Chimeric constructs show that the unique N-terminal domain of the cyclic AMP phosphodiesterase RD1 (RNPDE4A1A; rPDE-IVA1) can confer membrane association upon the normally cytosolic protein chloramphenicol acetyltransferase.

A novel plasmid was generated which allowed the expression of the cytosolic bacterial enzyme chloramphenicol acetyl transferase (CAT) in COS-7 cells. Upon transfection, the majority of the novel CAT activity was found in the cytosol fraction of COS cells. Chimeric molecules were made between N-terminal portions of the type IVA cyclic AMP-specific rat 'dunce-like' phosphodiesterase (RD1) (RNPDE4A1A; rPDE-IVA1) fused to CAT at its N-terminus. Expression in COS-7 cells of chimeras formed from 1-100RD1-CAT and 1-25RD1-CAT now showed CAT activity associated with the membrane fraction.

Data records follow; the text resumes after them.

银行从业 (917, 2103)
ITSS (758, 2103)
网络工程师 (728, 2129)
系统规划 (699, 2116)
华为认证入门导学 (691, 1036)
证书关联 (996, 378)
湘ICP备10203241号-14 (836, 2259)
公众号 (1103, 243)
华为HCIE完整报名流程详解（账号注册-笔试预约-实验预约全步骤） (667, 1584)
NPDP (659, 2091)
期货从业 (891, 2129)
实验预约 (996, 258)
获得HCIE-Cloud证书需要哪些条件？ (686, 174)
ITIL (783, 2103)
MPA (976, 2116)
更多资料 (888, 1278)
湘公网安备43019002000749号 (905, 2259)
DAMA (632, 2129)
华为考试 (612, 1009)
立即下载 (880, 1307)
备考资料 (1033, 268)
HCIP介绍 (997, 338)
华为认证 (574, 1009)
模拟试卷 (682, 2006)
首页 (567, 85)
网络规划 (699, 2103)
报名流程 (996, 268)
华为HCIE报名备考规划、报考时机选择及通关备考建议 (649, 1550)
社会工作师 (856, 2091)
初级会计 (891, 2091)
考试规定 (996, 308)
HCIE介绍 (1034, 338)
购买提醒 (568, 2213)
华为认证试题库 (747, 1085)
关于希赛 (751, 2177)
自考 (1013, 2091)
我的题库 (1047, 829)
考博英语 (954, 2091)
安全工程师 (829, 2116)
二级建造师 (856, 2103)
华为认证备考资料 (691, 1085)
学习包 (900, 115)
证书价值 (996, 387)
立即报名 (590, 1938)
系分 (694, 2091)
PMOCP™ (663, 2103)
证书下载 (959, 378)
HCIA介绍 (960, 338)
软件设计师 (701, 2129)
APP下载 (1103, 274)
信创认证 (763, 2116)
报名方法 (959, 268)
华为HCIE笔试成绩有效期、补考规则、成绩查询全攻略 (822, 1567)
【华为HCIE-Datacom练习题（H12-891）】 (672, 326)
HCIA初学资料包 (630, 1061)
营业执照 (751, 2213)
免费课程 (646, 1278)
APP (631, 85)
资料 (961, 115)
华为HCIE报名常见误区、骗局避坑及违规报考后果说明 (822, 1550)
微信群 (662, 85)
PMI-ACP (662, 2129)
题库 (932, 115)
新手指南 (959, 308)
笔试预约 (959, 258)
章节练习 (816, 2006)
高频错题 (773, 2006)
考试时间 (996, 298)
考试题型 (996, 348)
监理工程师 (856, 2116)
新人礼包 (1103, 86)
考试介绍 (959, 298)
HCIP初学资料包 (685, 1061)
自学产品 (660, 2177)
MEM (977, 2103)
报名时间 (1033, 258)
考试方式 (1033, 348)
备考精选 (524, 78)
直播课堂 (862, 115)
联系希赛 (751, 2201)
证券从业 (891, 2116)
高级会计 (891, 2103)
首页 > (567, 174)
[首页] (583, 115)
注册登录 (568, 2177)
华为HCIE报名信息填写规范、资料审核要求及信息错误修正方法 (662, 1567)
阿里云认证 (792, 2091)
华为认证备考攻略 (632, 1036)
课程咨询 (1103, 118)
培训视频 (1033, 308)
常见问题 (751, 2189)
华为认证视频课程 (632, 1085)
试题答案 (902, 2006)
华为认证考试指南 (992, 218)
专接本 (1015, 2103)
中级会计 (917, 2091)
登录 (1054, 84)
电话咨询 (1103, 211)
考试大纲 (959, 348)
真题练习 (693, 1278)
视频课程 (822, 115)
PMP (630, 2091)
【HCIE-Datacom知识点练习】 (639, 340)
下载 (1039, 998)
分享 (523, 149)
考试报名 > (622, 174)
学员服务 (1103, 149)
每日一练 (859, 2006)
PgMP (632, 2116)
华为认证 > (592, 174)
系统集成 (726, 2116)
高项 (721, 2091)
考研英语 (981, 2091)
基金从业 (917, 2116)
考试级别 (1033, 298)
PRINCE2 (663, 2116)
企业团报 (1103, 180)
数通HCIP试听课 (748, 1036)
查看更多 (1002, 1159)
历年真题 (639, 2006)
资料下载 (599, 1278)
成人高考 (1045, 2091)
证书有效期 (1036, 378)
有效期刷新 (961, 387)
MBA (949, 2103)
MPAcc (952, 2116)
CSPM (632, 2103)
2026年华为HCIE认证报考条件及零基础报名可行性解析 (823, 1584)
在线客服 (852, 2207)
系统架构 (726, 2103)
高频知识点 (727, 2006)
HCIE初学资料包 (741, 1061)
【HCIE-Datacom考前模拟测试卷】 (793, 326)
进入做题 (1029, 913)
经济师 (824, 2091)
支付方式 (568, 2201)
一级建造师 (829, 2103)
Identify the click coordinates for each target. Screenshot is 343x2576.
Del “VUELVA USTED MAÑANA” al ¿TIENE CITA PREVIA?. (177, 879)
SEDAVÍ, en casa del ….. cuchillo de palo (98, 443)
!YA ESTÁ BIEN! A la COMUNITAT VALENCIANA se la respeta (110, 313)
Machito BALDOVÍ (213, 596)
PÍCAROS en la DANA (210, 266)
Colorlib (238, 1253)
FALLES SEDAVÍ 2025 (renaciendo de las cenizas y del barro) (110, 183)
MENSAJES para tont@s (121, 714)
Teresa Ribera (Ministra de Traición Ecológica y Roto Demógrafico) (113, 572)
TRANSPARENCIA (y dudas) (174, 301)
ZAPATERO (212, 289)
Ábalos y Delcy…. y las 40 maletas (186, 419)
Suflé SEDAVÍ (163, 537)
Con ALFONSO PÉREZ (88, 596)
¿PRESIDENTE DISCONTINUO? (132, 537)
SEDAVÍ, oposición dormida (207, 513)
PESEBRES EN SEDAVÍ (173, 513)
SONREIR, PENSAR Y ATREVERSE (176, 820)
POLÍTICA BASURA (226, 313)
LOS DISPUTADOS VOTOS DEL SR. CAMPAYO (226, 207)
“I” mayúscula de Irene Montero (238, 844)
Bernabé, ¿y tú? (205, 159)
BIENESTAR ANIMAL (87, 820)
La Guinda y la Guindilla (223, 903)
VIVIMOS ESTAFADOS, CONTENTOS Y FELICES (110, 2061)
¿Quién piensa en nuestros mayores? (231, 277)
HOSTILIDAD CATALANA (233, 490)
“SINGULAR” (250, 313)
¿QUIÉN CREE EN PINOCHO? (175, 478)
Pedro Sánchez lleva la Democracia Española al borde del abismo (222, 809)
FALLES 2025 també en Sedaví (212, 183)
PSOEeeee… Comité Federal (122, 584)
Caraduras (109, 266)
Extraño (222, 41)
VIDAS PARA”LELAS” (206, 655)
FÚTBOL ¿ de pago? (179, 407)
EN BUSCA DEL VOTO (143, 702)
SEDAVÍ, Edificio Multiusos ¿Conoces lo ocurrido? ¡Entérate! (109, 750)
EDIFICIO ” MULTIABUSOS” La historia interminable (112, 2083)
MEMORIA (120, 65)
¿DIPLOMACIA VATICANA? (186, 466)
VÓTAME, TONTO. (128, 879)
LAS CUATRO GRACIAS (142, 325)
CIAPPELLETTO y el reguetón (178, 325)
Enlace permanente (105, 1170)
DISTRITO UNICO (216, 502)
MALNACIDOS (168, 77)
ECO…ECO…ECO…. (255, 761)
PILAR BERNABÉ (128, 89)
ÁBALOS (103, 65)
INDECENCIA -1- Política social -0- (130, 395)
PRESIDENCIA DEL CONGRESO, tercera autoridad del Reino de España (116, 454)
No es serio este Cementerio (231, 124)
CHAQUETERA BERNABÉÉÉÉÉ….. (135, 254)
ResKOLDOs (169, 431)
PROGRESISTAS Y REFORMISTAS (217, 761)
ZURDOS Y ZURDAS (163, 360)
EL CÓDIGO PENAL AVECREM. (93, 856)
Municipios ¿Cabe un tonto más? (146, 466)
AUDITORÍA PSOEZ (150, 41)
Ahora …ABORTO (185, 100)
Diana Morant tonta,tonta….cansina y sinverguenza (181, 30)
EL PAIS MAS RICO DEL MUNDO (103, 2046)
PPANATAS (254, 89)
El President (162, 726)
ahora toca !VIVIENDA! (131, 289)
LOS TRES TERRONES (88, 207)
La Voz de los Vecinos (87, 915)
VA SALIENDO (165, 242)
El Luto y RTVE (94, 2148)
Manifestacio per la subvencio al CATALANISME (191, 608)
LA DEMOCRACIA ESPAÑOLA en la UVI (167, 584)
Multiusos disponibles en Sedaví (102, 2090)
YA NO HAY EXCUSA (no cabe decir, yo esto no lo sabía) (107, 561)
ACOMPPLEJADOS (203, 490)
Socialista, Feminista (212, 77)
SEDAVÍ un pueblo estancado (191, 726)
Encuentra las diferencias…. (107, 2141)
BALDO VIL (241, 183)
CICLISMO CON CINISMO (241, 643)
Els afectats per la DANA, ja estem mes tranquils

In contrast, a chimera formed from 26-100RD1-CAT showed an identical expression pattern to native CAT, with the major fraction of CAT activity occurring in the cytosol fraction. Membrane-bound CAT activity provided by 1-100RD1-CAT and 1-25RD1-CAT was not released by either high-salt or washing treatments but was solubilized in a dose-dependent fashion by the non-ionic detergent Triton X-100. Subcellular fractionation of COS-7 cells showed that, as with RD1, the membrane-bound activity of the RD1-CAT chimera followed that of the plasma membrane marker 5'-nucleotidase. Plasmids containing chimeric cDNAs were exposed to a coupled transcription-translation system that, in addition to the full-length chimeras, was found to generate a range of N-terminal truncated species due to initiation at different methionine residues. Incubation of the mature protein products formed in this system with a COS cell membrane fraction showed that only those chimeric CAT constructs containing the first 25 amino acids of RD1 became membrane-associated. The unique 25 amino acid N-terminal domain of RD1 contains structural information that can confer membrane association upon an essentially soluble protein.